In a discussion paper floated on its website, Sebi said, "In order to have an efficient market, it is essential that all relevant information which has an impact on the price of the shares of a company is promptly disseminated to the market. The listing agreement with the stock exchanges (SEs) and Sebi Insider Trading Regulations require the company to make continuous and prompt dissemination of the price sensitive information to the market, stock exchanges and other print and electronic media.
The directors and officers of the company, being insiders, have access to the unpublished price-sensitive information.
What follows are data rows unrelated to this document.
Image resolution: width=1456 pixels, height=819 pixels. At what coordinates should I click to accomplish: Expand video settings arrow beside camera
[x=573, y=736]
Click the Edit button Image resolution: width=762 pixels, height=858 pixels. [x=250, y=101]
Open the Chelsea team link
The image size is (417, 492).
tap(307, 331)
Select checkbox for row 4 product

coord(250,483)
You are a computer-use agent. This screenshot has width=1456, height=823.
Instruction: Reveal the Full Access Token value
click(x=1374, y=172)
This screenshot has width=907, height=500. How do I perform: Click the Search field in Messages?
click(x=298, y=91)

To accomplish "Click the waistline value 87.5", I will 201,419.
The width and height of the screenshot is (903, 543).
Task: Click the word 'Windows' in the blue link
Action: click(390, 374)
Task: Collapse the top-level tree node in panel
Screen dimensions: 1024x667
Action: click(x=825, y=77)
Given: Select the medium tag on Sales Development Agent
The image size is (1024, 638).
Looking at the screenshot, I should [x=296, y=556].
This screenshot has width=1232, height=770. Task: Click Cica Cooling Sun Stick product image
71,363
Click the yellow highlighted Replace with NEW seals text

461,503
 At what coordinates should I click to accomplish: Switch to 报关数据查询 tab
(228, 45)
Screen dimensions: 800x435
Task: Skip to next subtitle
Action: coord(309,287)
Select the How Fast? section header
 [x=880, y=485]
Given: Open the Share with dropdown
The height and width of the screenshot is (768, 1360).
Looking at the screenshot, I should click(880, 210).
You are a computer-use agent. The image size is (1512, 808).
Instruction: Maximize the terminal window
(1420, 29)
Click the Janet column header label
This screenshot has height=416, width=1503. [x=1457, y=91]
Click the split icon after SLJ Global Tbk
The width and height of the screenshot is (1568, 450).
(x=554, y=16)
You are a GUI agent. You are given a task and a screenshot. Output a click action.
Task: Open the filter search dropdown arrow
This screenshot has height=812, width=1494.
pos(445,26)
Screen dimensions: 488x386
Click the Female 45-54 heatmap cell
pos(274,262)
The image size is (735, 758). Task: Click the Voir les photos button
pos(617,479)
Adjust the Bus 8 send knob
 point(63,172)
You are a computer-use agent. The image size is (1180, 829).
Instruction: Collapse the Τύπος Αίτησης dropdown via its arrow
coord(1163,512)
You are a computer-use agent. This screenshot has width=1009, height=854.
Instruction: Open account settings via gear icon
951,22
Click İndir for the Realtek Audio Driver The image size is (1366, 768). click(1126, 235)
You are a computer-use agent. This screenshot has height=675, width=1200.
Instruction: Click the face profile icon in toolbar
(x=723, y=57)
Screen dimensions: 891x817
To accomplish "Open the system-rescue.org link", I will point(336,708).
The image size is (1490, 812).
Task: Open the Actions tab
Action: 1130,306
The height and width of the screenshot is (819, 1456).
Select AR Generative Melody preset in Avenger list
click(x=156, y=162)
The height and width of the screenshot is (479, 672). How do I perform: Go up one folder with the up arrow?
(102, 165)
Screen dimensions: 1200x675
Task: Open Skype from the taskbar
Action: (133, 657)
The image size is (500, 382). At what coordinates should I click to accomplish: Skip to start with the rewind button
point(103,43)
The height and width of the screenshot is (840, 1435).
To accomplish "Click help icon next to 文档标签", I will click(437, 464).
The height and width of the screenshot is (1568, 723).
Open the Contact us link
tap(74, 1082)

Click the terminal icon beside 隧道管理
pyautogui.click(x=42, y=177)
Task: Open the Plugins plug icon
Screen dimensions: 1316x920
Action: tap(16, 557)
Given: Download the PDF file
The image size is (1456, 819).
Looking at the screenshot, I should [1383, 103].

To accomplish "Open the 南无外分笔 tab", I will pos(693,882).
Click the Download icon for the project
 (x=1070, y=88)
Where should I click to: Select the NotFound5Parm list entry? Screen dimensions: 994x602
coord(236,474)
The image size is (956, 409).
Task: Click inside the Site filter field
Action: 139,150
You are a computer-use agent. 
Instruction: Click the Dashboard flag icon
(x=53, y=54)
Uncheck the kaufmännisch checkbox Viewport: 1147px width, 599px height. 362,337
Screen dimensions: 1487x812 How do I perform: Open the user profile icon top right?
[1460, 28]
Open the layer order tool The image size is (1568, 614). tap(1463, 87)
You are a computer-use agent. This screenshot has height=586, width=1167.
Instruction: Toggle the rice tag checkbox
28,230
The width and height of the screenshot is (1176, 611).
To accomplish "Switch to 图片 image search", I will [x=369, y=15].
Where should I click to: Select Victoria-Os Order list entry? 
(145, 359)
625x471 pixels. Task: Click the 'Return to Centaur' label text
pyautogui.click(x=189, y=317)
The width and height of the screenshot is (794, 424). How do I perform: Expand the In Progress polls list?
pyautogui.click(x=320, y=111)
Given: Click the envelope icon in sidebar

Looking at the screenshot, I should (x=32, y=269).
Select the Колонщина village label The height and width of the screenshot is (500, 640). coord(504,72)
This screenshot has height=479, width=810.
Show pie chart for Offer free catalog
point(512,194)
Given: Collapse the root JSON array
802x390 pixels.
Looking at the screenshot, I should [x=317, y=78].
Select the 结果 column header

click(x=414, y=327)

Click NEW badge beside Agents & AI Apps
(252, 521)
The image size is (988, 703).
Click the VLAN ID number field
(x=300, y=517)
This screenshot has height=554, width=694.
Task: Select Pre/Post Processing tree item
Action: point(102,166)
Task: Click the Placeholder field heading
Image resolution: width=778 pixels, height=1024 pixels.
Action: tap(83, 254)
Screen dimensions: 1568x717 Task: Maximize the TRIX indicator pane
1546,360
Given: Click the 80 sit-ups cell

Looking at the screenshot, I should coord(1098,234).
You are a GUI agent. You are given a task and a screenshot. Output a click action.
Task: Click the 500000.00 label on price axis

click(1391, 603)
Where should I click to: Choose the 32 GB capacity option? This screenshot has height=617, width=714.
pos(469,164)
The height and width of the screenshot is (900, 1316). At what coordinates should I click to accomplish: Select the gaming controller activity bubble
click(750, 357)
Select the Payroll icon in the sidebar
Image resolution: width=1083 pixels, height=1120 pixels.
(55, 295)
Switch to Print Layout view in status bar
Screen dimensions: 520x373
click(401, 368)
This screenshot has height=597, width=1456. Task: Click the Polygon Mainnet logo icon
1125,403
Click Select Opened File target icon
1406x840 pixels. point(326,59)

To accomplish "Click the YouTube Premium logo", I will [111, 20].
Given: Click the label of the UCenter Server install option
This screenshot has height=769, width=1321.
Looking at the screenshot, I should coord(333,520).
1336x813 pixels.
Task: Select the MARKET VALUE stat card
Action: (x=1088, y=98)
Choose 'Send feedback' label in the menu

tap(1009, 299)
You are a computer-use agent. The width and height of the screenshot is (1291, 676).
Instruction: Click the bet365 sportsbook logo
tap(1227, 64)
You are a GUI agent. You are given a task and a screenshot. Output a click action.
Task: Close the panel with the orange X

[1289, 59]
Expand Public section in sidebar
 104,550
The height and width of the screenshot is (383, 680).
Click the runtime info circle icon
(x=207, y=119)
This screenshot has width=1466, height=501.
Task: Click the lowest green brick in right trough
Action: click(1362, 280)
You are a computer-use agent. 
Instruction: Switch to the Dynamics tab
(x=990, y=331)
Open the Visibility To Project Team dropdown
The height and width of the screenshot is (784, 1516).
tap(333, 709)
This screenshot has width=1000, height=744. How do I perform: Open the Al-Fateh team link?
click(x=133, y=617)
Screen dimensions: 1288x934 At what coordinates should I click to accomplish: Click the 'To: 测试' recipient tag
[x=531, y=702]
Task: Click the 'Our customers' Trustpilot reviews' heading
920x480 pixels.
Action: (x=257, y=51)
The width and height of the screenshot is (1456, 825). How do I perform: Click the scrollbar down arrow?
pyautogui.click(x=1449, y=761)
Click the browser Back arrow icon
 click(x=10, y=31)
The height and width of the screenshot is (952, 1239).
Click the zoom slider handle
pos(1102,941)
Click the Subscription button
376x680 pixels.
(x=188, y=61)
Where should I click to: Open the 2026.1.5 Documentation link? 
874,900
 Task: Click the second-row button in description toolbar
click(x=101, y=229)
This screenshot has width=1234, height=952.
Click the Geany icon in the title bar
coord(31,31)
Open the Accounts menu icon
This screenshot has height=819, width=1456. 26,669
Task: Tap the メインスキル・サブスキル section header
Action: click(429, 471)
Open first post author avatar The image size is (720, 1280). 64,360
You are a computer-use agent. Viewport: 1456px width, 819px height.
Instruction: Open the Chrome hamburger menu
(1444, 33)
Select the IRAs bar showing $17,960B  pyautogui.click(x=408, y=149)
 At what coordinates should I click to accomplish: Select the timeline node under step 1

The dealing in shares by major shareholders itself is price sensitive information and therefore, Regulation 13 of Sebi (Prohibition of Insider Trading) Regulations, 1992 requires that these entities shall disseminate information about their dealing in the shares of the company on crossing certain threshold limit prescribed in the regulations to the company. The SEs in turn disseminates the same to the market through electronic notices to its members and also displays the same on its website."
Under the present Sebi Insider Trading Regulations, the shareholder, director, or officer of a listed company is required to disclose to the company information regarding the shareholding within four working days of receipt of intimation of allotment of shares or the acquisition or sale of shares or of becoming the director or officer of the said company, as the case may be.
The company in turn is required to disclose this to the SEs, on which the company is listed, within five days. Thus, on occasion, a total of nine days may pass before price sensitive information is disseminated to the public. The rationale for the said disclosure is diluted over the nine days period provided for it, Sebi said.